A. Ror2 expression is increased in 786-0 cells with an overexpression plasmid. RCC cells (786-0) were transfected with control plasmid pcDNA6 or hRor2 cDNA and immunoblotted with polyclonal Ror2 antibody, a V5 antibody or Ku80 antibody as a loading control (LC). B. Ror2 expression is amplified in the 786-0 derivative cell line WT8, a clone expressing a VHL cDNA which expresses reduced levels of Ror2. The RCC cell line WT8 was transfected with a control plasmid pcDNA6 or hRor2 cDNA and immunoblotted with polyclonal Ror2 antibody, a V5 antibody or Ku80 antibody as a loading control (LC). Panel A and B represent a contiguous blot with intervening lanes removed. C. An increase in Ror2 expression in Ror2 expressing cells does not affect anchorage independent growth. RCC cells with high levels of Ror2 already expressed (786-0) transfected with a control plasmid pcDNA6 or hRor2 cDNA were allowed to grow in soft agar over a period of 3-4 weeks. Multicellular colonies >150 uM were counted from triplicate plates. An increase in Ror2 expression did not change colony growth. Data shown is from two representative experiments. D. Ror2 overexpression increases anchorage independent growth in cells lacking Ror2 expression. RCC cells lacking high level of expression of Ror2 (WT8) transfected with a control plasmid pcDNA6 or hRor2 cDNA were allowed to grow in soft agar over a period of 3-4 weeks. Multicellular colonies >150 uM were counted from triplicate plates. Ror2 overexpression cells displayed enhanced growth in comparison to the control empty vector pcDNA6. Data shown is from one representative experiment (p=0.079).

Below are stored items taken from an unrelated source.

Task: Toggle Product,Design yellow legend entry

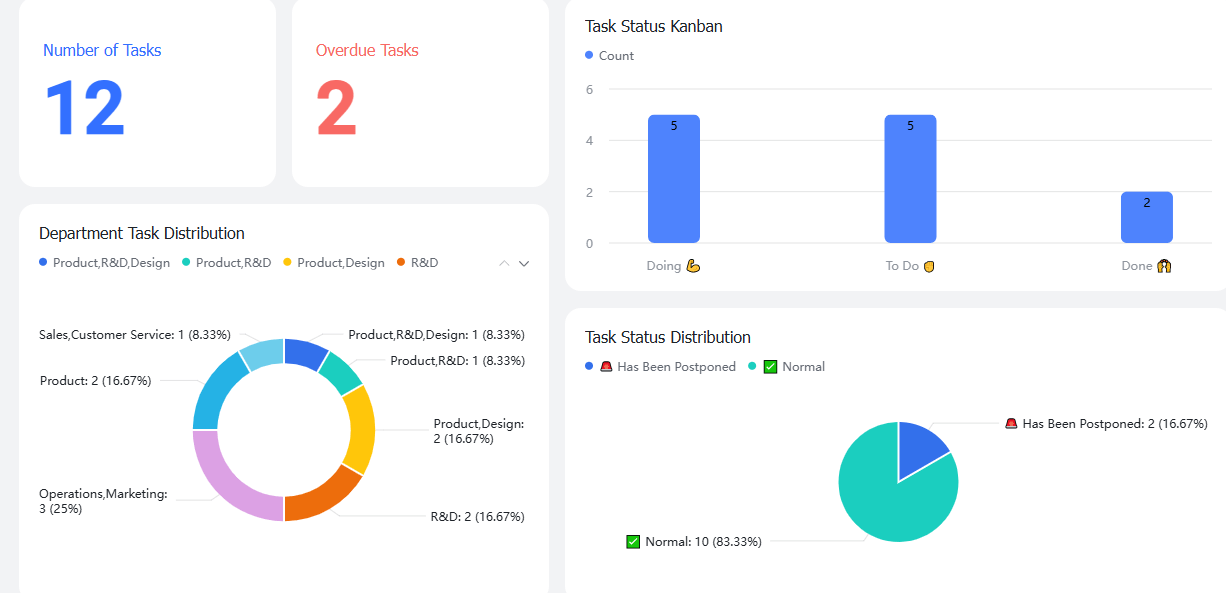Action: 334,263
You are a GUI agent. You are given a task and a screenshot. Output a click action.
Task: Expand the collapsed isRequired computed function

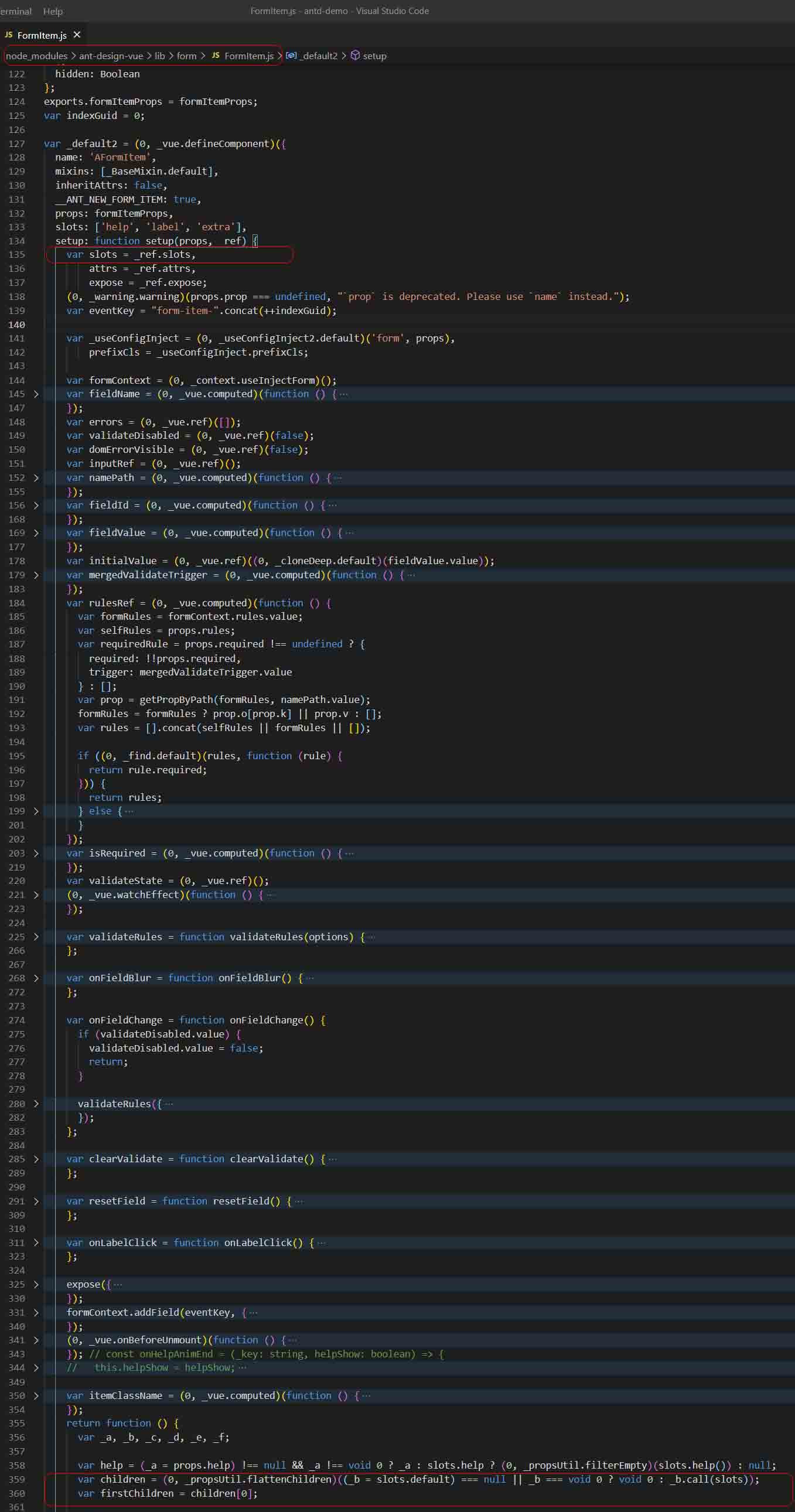coord(36,854)
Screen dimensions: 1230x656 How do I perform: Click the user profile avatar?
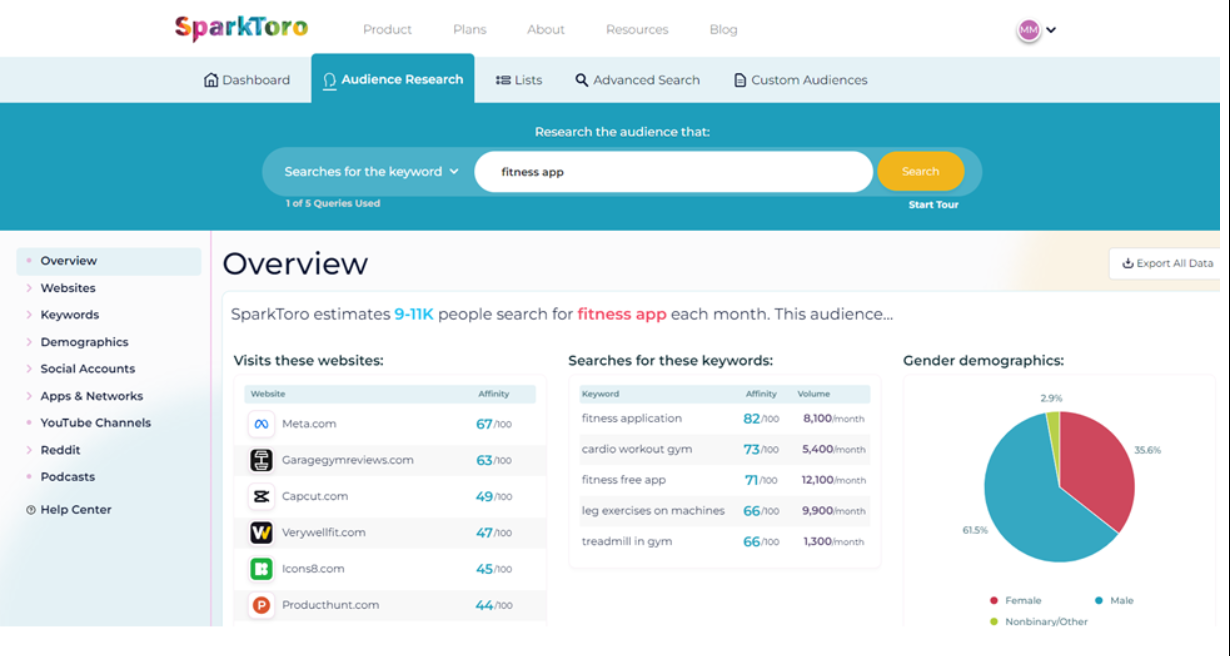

Figure 6. Ror2 suppression reduces tumor growth in vivo

Two independent shRNA cell lines were injected orthotopically under the kidney capsule of athymic nude mice, compared to 786-0 pRS control cells. A. Histology of control engrafted tumor with adjacent normal kidney tissue is shown. B. H&E of the kidney surface demonstrated that Ror2-suppressed engrafted tumor cells were present in the vicinity of the subcapsule microscopically but failed to form distinct tumors. C. Macroscopically visible tumors were only detected in mice injected with 786-0 pRS control cells. Macroscopic and microscopic evidence of tumor cells was tabulated, demonstrating significantly more tumors identified in the control cell implanted mice than those implanted with either of the two Ror2 shRNA cell lines. D. Average tumor diameter of each implant from the 786-0 pRS control cell line and the two Ror2 shRNA cell lines (in cm). E. The control engrafted tumor, 786-0 pRS, displays increased levels of MMP2 as determined by immunohistochemistry. F. Control panel for 786-0 pRS shows negative staining in the no primary control. G. The Ror2-suppressed engrafted tumor, 786-0 shRor2.1, has diminished levels of MMP2 expression compared to the empty vector control, 786-0 pRS. H. Control panel for 786-0 shRor2.1 shows insignificant background staining in the no primary control.